Records from a data collection
┏━━

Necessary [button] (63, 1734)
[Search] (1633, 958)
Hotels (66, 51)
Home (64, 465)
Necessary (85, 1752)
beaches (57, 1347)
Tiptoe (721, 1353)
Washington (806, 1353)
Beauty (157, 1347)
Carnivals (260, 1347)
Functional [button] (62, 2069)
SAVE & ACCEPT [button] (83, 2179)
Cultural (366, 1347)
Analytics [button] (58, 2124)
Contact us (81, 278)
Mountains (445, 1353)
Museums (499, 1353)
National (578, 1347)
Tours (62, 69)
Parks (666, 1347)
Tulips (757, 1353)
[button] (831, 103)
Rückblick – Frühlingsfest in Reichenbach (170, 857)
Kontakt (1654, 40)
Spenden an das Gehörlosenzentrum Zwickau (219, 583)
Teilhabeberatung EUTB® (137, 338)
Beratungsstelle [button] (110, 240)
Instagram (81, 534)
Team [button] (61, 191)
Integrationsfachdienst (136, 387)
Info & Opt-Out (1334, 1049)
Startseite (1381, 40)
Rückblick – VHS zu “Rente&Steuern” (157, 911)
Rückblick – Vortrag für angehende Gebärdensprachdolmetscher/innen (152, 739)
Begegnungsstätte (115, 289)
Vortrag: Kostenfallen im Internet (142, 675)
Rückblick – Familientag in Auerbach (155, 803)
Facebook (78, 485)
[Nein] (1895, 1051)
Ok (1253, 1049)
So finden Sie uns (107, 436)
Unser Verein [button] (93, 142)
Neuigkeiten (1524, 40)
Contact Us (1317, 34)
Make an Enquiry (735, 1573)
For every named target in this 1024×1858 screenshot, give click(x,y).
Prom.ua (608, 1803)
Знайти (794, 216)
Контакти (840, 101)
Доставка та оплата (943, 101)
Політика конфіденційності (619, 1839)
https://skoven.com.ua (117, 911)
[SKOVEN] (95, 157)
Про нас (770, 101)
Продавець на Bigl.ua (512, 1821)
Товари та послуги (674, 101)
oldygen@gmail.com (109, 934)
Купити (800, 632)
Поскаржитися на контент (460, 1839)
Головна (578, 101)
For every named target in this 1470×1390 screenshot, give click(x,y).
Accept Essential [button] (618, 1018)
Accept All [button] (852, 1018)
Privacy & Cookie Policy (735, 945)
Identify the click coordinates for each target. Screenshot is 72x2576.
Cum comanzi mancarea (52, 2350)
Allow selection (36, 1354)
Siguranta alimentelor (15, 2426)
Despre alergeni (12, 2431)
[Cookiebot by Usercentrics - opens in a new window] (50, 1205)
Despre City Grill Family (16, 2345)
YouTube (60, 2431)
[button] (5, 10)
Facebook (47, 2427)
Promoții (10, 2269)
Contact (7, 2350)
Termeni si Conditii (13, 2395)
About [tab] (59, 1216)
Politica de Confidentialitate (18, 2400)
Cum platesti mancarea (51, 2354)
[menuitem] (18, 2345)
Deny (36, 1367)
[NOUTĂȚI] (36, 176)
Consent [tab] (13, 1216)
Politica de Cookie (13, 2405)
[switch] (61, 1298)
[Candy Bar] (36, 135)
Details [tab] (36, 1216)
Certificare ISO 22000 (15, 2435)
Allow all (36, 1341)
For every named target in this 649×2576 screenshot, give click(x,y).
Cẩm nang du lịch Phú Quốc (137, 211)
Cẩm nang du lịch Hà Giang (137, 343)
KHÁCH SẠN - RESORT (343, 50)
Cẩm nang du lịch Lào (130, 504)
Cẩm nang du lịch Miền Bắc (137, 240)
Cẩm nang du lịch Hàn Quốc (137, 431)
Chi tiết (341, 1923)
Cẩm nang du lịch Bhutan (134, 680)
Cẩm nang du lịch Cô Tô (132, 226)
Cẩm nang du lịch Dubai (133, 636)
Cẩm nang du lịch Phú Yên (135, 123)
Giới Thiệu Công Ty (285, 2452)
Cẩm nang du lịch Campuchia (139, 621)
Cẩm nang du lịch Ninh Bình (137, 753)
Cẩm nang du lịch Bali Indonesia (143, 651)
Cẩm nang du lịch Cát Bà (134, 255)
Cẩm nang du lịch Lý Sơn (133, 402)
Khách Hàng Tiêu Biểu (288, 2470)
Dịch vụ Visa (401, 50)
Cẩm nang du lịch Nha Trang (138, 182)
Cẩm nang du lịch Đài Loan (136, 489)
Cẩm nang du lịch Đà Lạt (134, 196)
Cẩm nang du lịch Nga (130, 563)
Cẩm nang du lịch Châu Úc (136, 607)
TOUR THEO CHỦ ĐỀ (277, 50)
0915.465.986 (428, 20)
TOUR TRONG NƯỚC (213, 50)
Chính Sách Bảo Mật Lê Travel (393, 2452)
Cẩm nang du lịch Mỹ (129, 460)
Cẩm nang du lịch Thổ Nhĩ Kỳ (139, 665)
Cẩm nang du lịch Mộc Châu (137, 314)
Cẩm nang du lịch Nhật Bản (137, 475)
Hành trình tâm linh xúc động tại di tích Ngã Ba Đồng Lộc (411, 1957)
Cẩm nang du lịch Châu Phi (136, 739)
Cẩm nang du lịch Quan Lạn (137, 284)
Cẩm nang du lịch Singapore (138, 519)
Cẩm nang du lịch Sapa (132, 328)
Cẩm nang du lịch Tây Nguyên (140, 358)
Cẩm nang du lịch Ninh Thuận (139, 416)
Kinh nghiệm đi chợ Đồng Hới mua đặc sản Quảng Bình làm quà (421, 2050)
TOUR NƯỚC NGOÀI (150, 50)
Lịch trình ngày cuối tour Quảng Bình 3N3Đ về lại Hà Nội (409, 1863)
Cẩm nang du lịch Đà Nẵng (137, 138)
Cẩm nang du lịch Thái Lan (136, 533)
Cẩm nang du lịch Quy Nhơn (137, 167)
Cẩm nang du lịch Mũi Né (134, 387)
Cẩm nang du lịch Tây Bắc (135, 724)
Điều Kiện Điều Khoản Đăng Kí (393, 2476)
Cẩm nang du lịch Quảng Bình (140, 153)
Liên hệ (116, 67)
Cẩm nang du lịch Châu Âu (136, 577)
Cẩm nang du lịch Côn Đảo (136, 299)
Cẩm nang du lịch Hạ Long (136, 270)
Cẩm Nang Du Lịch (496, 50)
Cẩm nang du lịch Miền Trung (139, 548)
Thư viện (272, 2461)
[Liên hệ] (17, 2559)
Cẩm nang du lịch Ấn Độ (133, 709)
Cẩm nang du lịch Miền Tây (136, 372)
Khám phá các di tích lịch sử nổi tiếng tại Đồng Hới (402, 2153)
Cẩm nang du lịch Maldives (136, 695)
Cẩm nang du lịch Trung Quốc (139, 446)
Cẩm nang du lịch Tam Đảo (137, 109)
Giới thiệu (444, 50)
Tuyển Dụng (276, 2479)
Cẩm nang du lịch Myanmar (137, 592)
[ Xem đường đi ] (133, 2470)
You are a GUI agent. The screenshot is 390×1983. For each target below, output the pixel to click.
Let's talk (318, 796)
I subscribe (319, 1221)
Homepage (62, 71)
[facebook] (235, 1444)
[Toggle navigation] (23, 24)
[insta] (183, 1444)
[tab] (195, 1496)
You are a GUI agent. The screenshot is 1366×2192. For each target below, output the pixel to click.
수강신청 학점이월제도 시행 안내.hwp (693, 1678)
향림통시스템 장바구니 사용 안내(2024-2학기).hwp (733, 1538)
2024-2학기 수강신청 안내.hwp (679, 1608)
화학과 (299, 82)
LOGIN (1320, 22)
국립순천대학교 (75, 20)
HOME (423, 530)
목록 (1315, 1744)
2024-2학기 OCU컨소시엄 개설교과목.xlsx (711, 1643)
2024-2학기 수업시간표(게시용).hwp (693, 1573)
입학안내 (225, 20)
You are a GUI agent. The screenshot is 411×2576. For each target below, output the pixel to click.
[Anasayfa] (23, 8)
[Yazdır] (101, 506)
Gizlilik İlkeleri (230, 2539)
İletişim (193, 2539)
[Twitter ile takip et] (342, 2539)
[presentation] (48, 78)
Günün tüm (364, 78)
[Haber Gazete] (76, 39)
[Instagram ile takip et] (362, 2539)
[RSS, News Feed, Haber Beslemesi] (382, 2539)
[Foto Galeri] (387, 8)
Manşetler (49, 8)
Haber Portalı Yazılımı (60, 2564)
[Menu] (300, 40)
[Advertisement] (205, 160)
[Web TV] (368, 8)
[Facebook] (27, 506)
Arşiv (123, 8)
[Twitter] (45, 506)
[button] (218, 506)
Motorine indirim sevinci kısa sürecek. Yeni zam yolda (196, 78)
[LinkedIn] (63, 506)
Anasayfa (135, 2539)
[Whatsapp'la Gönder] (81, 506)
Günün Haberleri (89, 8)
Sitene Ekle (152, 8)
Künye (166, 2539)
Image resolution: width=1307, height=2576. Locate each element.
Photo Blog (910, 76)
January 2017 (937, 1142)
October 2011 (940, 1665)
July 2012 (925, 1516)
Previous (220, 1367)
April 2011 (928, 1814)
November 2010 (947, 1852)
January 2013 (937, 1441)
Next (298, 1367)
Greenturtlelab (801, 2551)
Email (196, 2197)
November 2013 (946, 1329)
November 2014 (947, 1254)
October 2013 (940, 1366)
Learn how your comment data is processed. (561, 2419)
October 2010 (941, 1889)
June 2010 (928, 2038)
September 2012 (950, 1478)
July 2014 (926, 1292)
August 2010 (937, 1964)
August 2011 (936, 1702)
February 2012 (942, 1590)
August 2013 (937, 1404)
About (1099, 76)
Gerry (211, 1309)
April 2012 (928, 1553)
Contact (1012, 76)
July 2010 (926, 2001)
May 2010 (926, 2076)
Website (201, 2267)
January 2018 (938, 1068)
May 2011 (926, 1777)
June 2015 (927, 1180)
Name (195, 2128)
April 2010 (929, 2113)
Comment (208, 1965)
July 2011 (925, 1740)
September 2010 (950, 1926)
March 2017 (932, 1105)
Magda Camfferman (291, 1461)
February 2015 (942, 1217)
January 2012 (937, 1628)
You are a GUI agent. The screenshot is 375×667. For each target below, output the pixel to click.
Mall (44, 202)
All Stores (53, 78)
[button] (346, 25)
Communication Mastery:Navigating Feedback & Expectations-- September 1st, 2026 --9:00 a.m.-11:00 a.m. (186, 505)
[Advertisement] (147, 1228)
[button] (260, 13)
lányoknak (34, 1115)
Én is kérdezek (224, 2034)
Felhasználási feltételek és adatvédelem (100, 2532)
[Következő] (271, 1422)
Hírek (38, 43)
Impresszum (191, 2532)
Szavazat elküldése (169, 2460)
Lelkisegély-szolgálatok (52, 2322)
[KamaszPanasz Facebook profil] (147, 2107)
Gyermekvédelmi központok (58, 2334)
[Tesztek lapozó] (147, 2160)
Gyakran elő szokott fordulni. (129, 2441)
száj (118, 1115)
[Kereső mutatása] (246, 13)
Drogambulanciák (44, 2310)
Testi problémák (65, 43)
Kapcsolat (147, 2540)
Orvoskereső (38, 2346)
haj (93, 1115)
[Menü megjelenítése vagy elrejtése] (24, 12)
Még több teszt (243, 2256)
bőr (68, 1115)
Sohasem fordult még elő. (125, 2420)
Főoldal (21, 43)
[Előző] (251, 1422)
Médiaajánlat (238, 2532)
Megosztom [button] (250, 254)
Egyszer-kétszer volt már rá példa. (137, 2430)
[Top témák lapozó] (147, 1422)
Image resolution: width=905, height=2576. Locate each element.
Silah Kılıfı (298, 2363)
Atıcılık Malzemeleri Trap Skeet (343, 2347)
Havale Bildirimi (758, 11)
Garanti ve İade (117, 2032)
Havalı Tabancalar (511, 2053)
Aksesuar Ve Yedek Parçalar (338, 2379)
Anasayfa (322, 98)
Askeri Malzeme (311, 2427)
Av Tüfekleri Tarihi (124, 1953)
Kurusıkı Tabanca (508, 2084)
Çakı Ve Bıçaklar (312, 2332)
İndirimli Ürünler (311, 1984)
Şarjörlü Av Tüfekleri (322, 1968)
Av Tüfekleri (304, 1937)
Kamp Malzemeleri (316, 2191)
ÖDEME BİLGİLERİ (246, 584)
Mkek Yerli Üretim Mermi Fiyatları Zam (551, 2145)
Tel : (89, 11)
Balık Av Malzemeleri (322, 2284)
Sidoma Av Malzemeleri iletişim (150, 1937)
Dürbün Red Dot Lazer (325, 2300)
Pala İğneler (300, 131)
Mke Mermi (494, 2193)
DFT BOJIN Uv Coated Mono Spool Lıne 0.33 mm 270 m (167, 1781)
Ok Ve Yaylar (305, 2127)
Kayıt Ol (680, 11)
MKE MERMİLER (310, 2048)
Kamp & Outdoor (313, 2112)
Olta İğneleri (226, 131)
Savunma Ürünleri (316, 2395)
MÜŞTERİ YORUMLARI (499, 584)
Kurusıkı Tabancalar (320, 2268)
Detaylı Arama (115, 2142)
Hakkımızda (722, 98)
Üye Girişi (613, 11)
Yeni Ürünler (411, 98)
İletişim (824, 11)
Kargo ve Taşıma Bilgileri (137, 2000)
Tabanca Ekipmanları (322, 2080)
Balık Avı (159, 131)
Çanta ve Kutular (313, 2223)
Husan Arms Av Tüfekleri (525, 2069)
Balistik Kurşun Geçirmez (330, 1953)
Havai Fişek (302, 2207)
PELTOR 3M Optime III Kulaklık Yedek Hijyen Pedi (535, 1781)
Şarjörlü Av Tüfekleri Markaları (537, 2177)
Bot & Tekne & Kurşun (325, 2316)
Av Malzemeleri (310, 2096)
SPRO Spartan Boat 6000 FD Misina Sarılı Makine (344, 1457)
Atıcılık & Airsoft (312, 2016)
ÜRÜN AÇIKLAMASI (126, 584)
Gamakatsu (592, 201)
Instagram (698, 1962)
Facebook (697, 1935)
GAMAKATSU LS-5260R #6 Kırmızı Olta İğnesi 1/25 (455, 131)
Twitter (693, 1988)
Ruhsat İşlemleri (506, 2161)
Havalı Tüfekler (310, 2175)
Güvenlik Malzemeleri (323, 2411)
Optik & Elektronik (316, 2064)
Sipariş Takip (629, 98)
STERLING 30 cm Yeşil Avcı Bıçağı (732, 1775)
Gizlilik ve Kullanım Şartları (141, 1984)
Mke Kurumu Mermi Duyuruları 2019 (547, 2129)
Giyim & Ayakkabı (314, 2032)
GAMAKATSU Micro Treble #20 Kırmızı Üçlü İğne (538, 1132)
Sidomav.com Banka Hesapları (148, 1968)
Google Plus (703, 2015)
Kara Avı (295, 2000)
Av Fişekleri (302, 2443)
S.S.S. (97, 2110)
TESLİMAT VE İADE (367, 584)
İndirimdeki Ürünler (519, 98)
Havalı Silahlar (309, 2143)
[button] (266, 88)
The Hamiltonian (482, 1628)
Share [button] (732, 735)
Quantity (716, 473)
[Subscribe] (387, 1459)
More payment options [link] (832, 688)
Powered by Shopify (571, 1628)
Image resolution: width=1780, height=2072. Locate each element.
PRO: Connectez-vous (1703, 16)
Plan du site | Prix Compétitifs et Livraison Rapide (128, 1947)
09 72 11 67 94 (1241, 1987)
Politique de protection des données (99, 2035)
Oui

┗━━

**ASSIGNMENT:** Print the lines above from the one with "Günün tüm (364, 78)" through the one with "[Facebook] (27, 506)", both included, exactly as written and nothing more.

**EXERCISE RESPONSE:**
Günün tüm (364, 78)
[Haber Gazete] (76, 39)
[Instagram ile takip et] (362, 2539)
[RSS, News Feed, Haber Beslemesi] (382, 2539)
[Foto Galeri] (387, 8)
Manşetler (49, 8)
Haber Portalı Yazılımı (60, 2564)
[Menu] (300, 40)
[Advertisement] (205, 160)
[Web TV] (368, 8)
[Facebook] (27, 506)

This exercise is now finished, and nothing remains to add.